According to the 2012 Verizon Data Breach Report, 71 percent of all data breaches are waged against companies with less than 100 employees. If you run one of these companies, you should know that the cost of being hacked averages around $36,000. You should also know that your employees are the single greatest threat to your security. Another Verizon report states that there's a 100 percent chance that at least one out of 10 people who are sent a malicious email will click a link in it (a phenomenon it calls the "inevitable click").

According to an article in The Wall Street Journal by Lou Shipley, CEO of security software firm Black Duck Software, there are a few ways startups and small companies can better protect themselves. See his tips below.

Get into the criminal's head.

In order to protect yourself from attackers, you have to start thinking like a criminal and figure out what data you have that is most valuable. Then, start securing that data. "Ask yourself: Who are my adversaries? Are they after my intellectual property and trade secrets?

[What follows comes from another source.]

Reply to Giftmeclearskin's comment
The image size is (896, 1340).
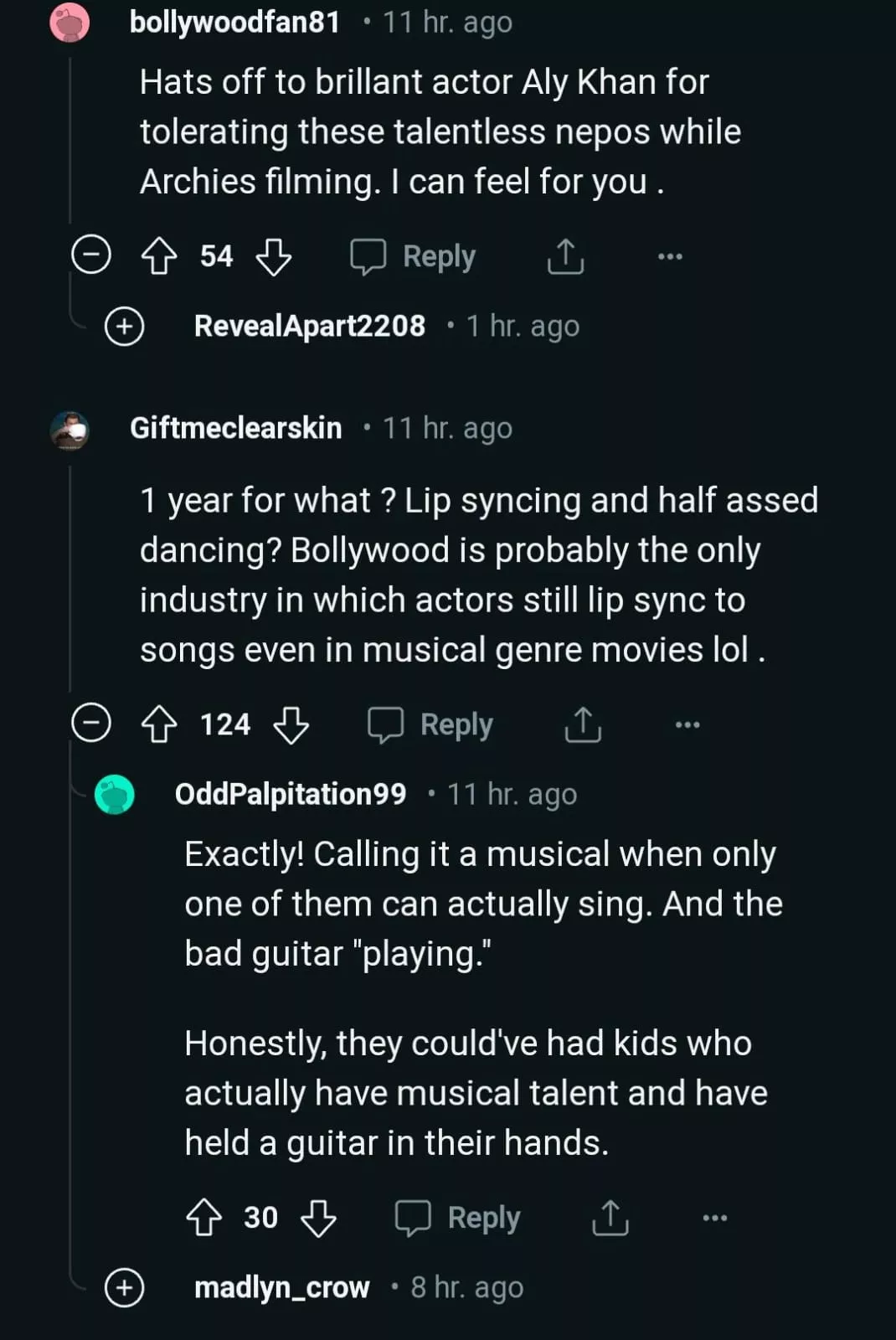click(431, 724)
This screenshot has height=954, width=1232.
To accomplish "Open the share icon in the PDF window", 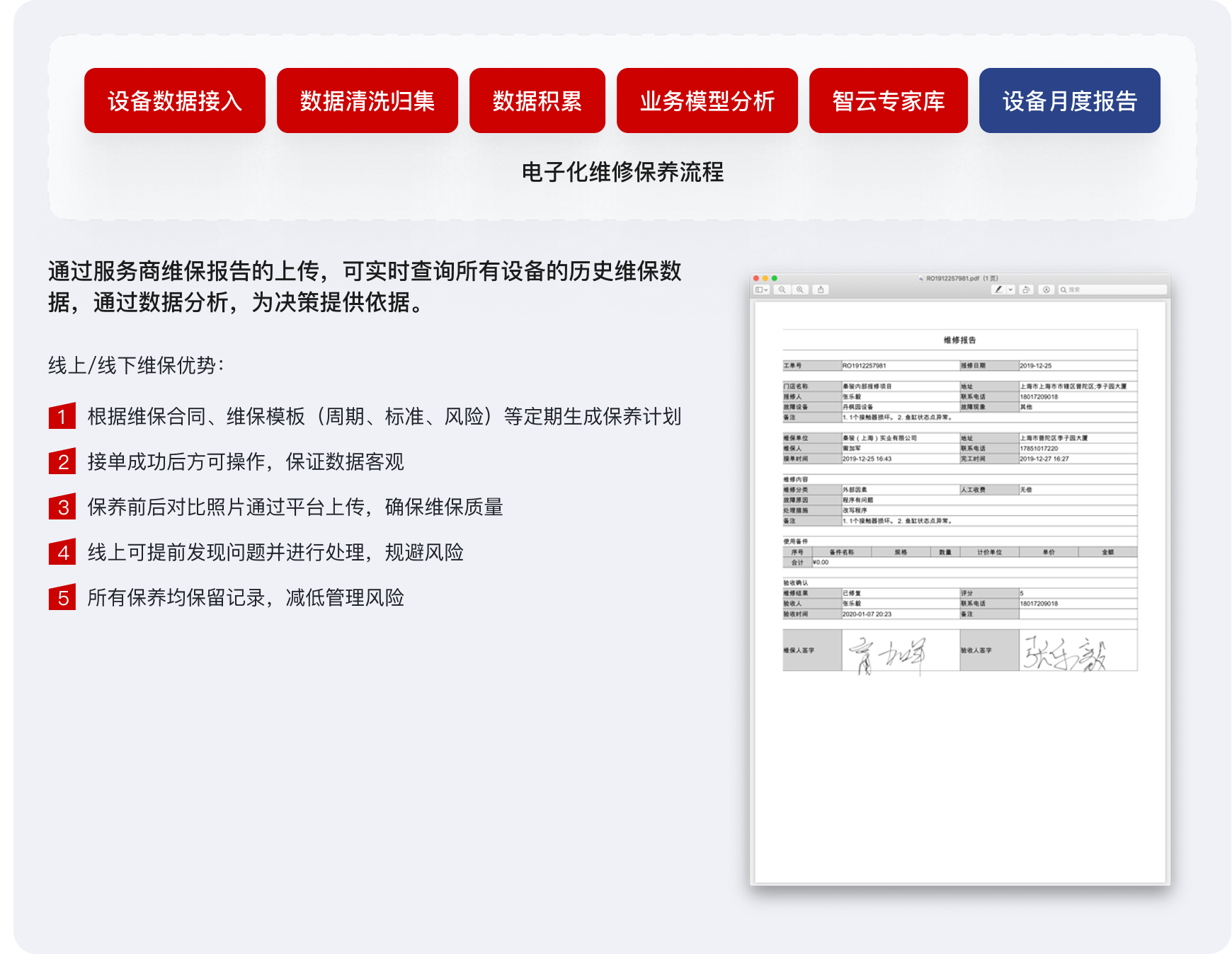I will point(821,289).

Do they want my customers' credit-card information? Or do they view my business as the weak link in some larger application?" Shipley writes. "This exercise can help you see where your vulnerabilities lie and also help you understand which measures you can take to protect your software."

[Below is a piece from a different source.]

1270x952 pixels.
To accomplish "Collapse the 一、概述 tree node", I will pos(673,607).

Make sure your code isn't filled with bugs.

There are thousands of vulnerabilities in the software we use, which can provide a nice door for hackers to penetrate your network. Shipley says you need to keep your code clean. "Many commercial applications use open-source code as components," he writes. "The National Institute of Standards and Technology's National Vulnerability Database discloses more than 4,000 vulnerabilities in these components. Security software companies ... can help you identify and fix any problems with your applications' source code."

Outsource your security plan.

Shipley (who is the head of a security firm) says should hand over the responsibilities to professionals. "Outsource your security operation," he writes. "While most small organizations can't afford to build sophisticated IT security systems, there are many service companies that have the scale and know-how to protect your operations and sensitive data." Make sure the firm you hire is doing everything it can to protect you; if customers sue you following a data breach and the security company hasn't met "minimum required practices," you're going down.

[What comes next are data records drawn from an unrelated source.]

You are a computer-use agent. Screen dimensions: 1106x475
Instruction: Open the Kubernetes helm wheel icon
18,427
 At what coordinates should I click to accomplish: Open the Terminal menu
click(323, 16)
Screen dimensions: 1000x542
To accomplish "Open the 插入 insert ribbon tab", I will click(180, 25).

Buy a cyberinsurance policy.

While cyberinsurance is not a magic bullet, Shipley says it's a must. "These policies, offered by more than 70 carriers according to a Gartner Research report in March, include liability coverage for exposing confidential information, paying to notify customers of a breach, and providing them with credit-monitoring services," he writes. After you get hacked, your policy will reimburse you for costs incurred from business interruption.